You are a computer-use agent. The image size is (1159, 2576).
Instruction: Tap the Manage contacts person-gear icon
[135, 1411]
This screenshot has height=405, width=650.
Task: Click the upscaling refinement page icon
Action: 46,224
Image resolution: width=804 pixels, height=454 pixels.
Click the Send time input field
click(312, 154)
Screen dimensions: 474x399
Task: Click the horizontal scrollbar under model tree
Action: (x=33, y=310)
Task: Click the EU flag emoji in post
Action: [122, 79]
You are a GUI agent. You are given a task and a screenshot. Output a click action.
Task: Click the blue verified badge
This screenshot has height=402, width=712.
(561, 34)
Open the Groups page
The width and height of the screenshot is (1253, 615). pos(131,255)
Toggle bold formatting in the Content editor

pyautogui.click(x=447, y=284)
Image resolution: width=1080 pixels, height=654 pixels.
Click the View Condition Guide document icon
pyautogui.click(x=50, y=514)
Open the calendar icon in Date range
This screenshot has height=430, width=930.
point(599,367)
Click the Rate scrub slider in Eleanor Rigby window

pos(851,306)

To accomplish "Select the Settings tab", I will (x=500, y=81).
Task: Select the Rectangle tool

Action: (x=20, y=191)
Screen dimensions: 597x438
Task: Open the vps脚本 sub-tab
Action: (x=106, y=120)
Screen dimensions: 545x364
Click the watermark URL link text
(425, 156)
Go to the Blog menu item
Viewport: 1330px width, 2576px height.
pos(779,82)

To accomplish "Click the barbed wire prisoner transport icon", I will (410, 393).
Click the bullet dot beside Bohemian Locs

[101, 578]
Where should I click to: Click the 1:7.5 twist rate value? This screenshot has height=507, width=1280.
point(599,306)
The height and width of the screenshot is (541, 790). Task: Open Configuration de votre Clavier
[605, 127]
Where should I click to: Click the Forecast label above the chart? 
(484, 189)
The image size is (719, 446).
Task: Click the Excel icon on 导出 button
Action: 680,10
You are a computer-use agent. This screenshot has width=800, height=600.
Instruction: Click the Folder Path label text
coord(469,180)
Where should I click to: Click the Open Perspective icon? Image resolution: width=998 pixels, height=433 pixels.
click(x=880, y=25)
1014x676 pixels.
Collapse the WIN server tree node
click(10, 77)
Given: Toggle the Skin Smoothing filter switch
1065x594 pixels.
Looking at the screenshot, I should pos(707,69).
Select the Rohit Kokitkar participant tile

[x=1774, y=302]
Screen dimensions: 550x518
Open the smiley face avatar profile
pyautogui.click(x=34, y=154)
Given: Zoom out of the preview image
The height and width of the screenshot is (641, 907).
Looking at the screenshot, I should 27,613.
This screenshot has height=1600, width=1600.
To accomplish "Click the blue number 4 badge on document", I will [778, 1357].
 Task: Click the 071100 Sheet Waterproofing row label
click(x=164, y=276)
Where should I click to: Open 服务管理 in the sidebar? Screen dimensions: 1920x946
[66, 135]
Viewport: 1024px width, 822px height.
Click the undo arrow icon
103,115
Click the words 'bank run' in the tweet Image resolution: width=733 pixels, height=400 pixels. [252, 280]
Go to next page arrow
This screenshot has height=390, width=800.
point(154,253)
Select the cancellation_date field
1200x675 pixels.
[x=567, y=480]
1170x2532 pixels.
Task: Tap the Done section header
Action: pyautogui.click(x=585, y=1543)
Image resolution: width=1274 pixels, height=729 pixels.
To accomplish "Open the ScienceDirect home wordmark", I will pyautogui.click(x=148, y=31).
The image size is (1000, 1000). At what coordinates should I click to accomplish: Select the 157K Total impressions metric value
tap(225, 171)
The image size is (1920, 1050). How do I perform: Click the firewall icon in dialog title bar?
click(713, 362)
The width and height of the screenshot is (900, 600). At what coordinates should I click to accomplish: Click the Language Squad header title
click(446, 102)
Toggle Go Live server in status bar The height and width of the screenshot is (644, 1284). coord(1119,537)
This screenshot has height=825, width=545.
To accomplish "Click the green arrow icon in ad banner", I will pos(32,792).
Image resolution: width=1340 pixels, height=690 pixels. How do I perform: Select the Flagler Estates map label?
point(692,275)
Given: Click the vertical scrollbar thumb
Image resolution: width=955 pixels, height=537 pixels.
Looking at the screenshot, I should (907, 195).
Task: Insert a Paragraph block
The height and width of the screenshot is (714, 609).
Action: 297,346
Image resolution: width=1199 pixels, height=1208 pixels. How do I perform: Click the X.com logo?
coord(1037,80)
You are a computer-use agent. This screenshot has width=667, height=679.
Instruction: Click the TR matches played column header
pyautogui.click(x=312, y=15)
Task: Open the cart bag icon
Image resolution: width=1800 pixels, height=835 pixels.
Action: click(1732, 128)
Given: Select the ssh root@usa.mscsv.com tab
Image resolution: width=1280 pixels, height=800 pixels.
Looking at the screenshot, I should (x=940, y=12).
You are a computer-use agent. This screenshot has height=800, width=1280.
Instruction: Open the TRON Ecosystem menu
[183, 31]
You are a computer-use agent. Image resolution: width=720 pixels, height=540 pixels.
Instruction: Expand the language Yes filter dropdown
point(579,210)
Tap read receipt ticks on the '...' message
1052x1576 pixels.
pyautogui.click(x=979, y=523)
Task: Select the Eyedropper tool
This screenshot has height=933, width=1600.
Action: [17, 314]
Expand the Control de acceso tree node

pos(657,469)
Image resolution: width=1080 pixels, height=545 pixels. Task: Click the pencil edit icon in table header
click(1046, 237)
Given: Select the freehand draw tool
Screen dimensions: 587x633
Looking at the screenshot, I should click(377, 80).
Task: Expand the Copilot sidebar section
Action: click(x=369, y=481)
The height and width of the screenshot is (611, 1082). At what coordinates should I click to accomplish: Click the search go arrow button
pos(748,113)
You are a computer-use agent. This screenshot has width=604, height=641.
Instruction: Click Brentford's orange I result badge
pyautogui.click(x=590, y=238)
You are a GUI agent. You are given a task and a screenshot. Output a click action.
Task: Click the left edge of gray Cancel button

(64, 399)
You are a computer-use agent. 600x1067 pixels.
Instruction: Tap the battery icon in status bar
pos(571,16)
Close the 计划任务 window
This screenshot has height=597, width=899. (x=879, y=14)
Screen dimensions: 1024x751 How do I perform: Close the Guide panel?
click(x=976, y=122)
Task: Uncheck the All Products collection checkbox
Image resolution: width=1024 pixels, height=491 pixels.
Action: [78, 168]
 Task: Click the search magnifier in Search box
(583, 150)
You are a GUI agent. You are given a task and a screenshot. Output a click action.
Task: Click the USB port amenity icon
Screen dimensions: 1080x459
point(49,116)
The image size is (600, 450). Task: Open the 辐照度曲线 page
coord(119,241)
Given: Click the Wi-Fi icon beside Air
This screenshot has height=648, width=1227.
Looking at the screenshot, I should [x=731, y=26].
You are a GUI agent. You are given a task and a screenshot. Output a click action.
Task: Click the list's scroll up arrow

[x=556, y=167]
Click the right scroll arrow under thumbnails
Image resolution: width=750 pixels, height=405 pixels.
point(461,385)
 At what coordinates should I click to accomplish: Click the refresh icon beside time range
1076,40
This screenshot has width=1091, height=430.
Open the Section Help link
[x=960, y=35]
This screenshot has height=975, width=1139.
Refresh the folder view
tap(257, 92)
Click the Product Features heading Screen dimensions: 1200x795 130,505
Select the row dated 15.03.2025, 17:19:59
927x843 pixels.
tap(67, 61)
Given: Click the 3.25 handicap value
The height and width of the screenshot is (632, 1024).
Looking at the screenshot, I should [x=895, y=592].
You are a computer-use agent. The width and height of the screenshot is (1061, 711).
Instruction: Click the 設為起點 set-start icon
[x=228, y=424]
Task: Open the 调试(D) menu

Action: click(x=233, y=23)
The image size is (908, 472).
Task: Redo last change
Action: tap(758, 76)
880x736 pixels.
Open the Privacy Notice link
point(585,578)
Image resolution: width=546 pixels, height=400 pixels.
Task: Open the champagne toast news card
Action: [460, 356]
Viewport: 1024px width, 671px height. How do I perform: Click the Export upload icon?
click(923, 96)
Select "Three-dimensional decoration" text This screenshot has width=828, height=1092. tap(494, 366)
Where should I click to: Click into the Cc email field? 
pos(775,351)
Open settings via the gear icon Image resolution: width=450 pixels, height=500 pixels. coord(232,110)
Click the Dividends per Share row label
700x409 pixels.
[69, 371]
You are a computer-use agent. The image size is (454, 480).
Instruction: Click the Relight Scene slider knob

########

Could you give again exactly the lines from the line containing "Viewport: 1024px width, 671px" through the final line of the data above, and no others?

Viewport: 1024px width, 671px height. How do I perform: Click the Export upload icon?
click(923, 96)
Select "Three-dimensional decoration" text This screenshot has width=828, height=1092. tap(494, 366)
Where should I click to: Click into the Cc email field? 
pos(775,351)
Open settings via the gear icon Image resolution: width=450 pixels, height=500 pixels. coord(232,110)
Click the Dividends per Share row label
700x409 pixels.
[69, 371]
You are a computer-use agent. The image size is (454, 480).
Instruction: Click the Relight Scene slider knob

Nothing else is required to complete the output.